• _Provided data_:
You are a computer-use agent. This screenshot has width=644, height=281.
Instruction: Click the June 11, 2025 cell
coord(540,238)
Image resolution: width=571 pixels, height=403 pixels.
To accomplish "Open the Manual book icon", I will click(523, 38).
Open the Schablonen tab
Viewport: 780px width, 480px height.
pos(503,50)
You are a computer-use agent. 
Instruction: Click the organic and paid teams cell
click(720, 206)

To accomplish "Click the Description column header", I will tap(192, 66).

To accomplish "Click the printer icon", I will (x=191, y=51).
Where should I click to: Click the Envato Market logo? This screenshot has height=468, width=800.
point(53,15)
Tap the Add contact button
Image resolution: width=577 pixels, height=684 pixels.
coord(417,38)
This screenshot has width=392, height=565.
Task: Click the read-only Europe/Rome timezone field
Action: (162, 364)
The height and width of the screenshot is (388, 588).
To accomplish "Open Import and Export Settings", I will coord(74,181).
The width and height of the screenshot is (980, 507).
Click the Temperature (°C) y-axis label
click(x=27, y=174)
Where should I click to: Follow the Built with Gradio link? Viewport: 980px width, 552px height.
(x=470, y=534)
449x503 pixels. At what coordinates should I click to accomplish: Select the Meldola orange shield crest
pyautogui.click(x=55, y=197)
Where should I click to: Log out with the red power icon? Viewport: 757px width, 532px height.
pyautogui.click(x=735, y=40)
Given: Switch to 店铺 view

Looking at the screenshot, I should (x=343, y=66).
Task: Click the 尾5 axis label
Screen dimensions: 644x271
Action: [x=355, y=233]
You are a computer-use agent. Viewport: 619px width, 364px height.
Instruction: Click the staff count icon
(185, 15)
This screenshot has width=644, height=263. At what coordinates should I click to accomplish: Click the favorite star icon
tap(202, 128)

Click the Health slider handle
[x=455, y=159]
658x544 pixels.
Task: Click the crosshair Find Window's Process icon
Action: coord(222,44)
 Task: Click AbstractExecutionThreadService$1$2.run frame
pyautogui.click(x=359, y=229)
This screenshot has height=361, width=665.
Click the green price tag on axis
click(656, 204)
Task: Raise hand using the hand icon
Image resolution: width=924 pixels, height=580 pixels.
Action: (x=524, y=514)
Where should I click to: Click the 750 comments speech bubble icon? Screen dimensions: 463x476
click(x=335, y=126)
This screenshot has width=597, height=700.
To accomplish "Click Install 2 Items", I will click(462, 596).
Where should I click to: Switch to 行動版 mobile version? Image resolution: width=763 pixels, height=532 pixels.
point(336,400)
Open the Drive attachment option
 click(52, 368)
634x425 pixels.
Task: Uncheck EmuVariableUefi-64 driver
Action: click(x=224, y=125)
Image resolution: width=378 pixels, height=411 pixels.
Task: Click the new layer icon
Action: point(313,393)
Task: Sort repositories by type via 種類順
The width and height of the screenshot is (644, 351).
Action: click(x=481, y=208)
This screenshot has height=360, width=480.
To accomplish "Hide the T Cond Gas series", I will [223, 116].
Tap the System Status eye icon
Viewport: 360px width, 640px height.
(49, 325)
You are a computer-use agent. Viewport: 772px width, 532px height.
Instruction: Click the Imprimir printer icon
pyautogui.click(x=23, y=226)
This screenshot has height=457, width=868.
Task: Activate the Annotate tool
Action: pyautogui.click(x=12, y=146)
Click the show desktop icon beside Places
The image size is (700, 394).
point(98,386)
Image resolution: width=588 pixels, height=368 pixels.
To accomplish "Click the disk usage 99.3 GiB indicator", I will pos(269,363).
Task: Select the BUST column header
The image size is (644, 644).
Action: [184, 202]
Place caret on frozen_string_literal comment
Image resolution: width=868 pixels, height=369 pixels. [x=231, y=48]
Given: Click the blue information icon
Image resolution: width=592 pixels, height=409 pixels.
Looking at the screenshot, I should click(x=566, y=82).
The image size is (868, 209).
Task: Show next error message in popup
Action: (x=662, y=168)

• _Task goal_:
The records above should all be quoted exactly, please.

• _Output for this exercise_:
You are a computer-use agent. This screenshot has width=644, height=281.
Instruction: Click the June 11, 2025 cell
coord(540,238)
Image resolution: width=571 pixels, height=403 pixels.
To accomplish "Open the Manual book icon", I will click(523, 38).
Open the Schablonen tab
Viewport: 780px width, 480px height.
pos(503,50)
You are a computer-use agent. 
Instruction: Click the organic and paid teams cell
click(720, 206)

To accomplish "Click the Description column header", I will tap(192, 66).

To accomplish "Click the printer icon", I will (x=191, y=51).
Where should I click to: Click the Envato Market logo? This screenshot has height=468, width=800.
point(53,15)
Tap the Add contact button
Image resolution: width=577 pixels, height=684 pixels.
coord(417,38)
This screenshot has width=392, height=565.
Task: Click the read-only Europe/Rome timezone field
Action: (162, 364)
The height and width of the screenshot is (388, 588).
To accomplish "Open Import and Export Settings", I will coord(74,181).
The width and height of the screenshot is (980, 507).
Click the Temperature (°C) y-axis label
click(x=27, y=174)
Where should I click to: Follow the Built with Gradio link? Viewport: 980px width, 552px height.
(x=470, y=534)
449x503 pixels. At what coordinates should I click to accomplish: Select the Meldola orange shield crest
pyautogui.click(x=55, y=197)
Where should I click to: Log out with the red power icon? Viewport: 757px width, 532px height.
pyautogui.click(x=735, y=40)
Given: Switch to 店铺 view

Looking at the screenshot, I should (x=343, y=66).
Task: Click the 尾5 axis label
Screen dimensions: 644x271
Action: [x=355, y=233]
You are a computer-use agent. Viewport: 619px width, 364px height.
Instruction: Click the staff count icon
(185, 15)
This screenshot has width=644, height=263. At what coordinates should I click to accomplish: Click the favorite star icon
tap(202, 128)

Click the Health slider handle
[x=455, y=159]
658x544 pixels.
Task: Click the crosshair Find Window's Process icon
Action: coord(222,44)
 Task: Click AbstractExecutionThreadService$1$2.run frame
pyautogui.click(x=359, y=229)
This screenshot has height=361, width=665.
Click the green price tag on axis
click(656, 204)
Task: Raise hand using the hand icon
Image resolution: width=924 pixels, height=580 pixels.
Action: (x=524, y=514)
Where should I click to: Click the 750 comments speech bubble icon? Screen dimensions: 463x476
click(x=335, y=126)
This screenshot has width=597, height=700.
To accomplish "Click Install 2 Items", I will click(462, 596).
Where should I click to: Switch to 行動版 mobile version? Image resolution: width=763 pixels, height=532 pixels.
point(336,400)
Open the Drive attachment option
 click(52, 368)
634x425 pixels.
Task: Uncheck EmuVariableUefi-64 driver
Action: click(x=224, y=125)
Image resolution: width=378 pixels, height=411 pixels.
Task: Click the new layer icon
Action: point(313,393)
Task: Sort repositories by type via 種類順
The width and height of the screenshot is (644, 351).
Action: click(x=481, y=208)
This screenshot has height=360, width=480.
To accomplish "Hide the T Cond Gas series", I will [223, 116].
Tap the System Status eye icon
Viewport: 360px width, 640px height.
(49, 325)
You are a computer-use agent. Viewport: 772px width, 532px height.
Instruction: Click the Imprimir printer icon
pyautogui.click(x=23, y=226)
This screenshot has height=457, width=868.
Task: Activate the Annotate tool
Action: pyautogui.click(x=12, y=146)
Click the show desktop icon beside Places
The image size is (700, 394).
point(98,386)
Image resolution: width=588 pixels, height=368 pixels.
To accomplish "Click the disk usage 99.3 GiB indicator", I will pos(269,363).
Task: Select the BUST column header
The image size is (644, 644).
Action: [184, 202]
Place caret on frozen_string_literal comment
Image resolution: width=868 pixels, height=369 pixels. [x=231, y=48]
Given: Click the blue information icon
Image resolution: width=592 pixels, height=409 pixels.
Looking at the screenshot, I should click(x=566, y=82).
The image size is (868, 209).
Task: Show next error message in popup
Action: (x=662, y=168)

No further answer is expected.